As I studied an open-source codebase with intent to contribute, I used ChatGPT as a note-taking tool. This is my side of one of our conversations.
calling useDevice() eturns the state stored in this component. It seems overkill when you can simply query navigator.userAgent as needed. Device can’t change during a session, so I don’t see how there could be a case where the context changes and subscribed components re-render in response. Is the redux setup mostly meant to achieve a consistent global state layer?
import { createAction, createReducer } from '@reduxjs/toolkit';
import React, { PropsWithChildren, useReducer } from 'react';
import { useEffectOnce } from '../../hooks/useEffectOnce';
import { getDevice } from './getDevice';
import { Device } from './types';
const DEVICE_ACTIONS = {
setDevice: createAction<{ device: Device }>('setDevice'),
};
const INITIAL_USER_AGENT = navigator.userAgent || '';
const getInitialState = (): Device => getDevice(INITIAL_USER_AGENT);
const deviceReducer = createReducer(getInitialState(), (builder) => {
builder.addCase(DEVICE_ACTIONS.setDevice, (state, action) => {
return action.payload.device;
});
});
export const DeviceCtx = React.createContext<Device>(getInitialState());
export const DeviceProvider: React.FC<PropsWithChildren<{}>> = (props) => {
const [state, dispatch] = useReducer(deviceReducer, getInitialState());
useEffectOnce(() => {
const device = getDevice(navigator.userAgent || '');
dispatch(DEVICE_ACTIONS.setDevice({ device }));
});
return <DeviceCtx.Provider value={state}>{props.children}</DeviceCtx.Provider>;
};
ViewportCtx’s Redux setup is a bit more understandable, since screen dimensions are obviously more likely to change throughout a session. Just to test understanding though: contexts are typically exposed as state and controllers that update that state. The AuthCtx’s controllers are returned along with the state by useAuth(), and operate via network calls – hands-on, user-triggered. However, ViewportCtx’s controllers are exposed as event listeners…. that are mounted to the subscribed component – hands-off.

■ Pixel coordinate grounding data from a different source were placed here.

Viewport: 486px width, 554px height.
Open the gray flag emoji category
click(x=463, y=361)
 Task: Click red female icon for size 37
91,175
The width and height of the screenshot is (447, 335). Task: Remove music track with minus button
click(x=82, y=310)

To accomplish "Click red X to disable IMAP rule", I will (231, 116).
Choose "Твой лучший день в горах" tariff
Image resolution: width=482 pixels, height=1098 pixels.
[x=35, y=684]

import { createAction, createReducer } from '@reduxjs/toolkit';
import React, { PropsWithChildren, useEffect, useReducer } from 'react';
import { useMedia } from '../../hooks/useMedia';
import { getViewportState } from './getViewportState';
import { Breakpoint, ViewportState } from './types';
const VIEWPORT_ACTIONS = {
setViewportState: createAction<{ state: ViewportState }>('setBreakpoint'),
updateDimensions: createAction<{ innerHeight: number; innerWidth: number }>('updateDimensions'),
};
const BREAKPOINT_QUERIES = [
'(max-width: 575px)',
'(max-width: 767px)',
'(max-width: 991px)',
'(max-width: 1199px)',
'(max-width: 1599px)',
];
const BREAKPOINTS: Breakpoint[] = ['xs', 'sm', 'md', 'lg', 'xl'];
const getInitialState = (): ViewportState => getViewportState('xs');
const viewportReducer = createReducer(getInitialState(), (builder) => {
builder.addCase(VIEWPORT_ACTIONS.setViewportState, (state, action) => {
return action.payload.state;
});
builder.addCase(VIEWPORT_ACTIONS.updateDimensions, (state, action) => {
state.innerHeight = action.payload.innerHeight;
state.innerWidth = action.payload.innerWidth;
});
});
export const ViewportCtx = React.createContext<ViewportState>(getInitialState());
export const ViewportProvider: React.FC<PropsWithChildren<{}>> = (props) => {
const [state, dispatch] = useReducer(viewportReducer, getInitialState());
const breakpoint = useMedia(BREAKPOINT_QUERIES, BREAKPOINTS, 'xxl');
useEffect(() => {
dispatch(VIEWPORT_ACTIONS.setViewportState({ state: getViewportState(breakpoint) }));
}, [breakpoint]);
useEffect(() => {
const onResize = () => {
dispatch(VIEWPORT_ACTIONS.updateDimensions({ innerHeight: window.innerHeight, innerWidth: window.innerWidth }));
};
window.addEventListener('resize', onResize);
window.addEventListener('orientationchange', onResize);
return () => {
window.removeEventListener('resize', onResize);
window.addEventListener('orientationchange', onResize);
};
}, []);
return <ViewportCtx.Provider value={state}>{props.children}</ViewportCtx.Provider>;
};
- Why is database migration + seed performed on container restart? Not following the “migrate” docker-compose.yml service or how it’d apply here, unless it’s a formality to migrate upon db initialization for some sort of “clean start”? Or is this a way of providing dummy data to the application?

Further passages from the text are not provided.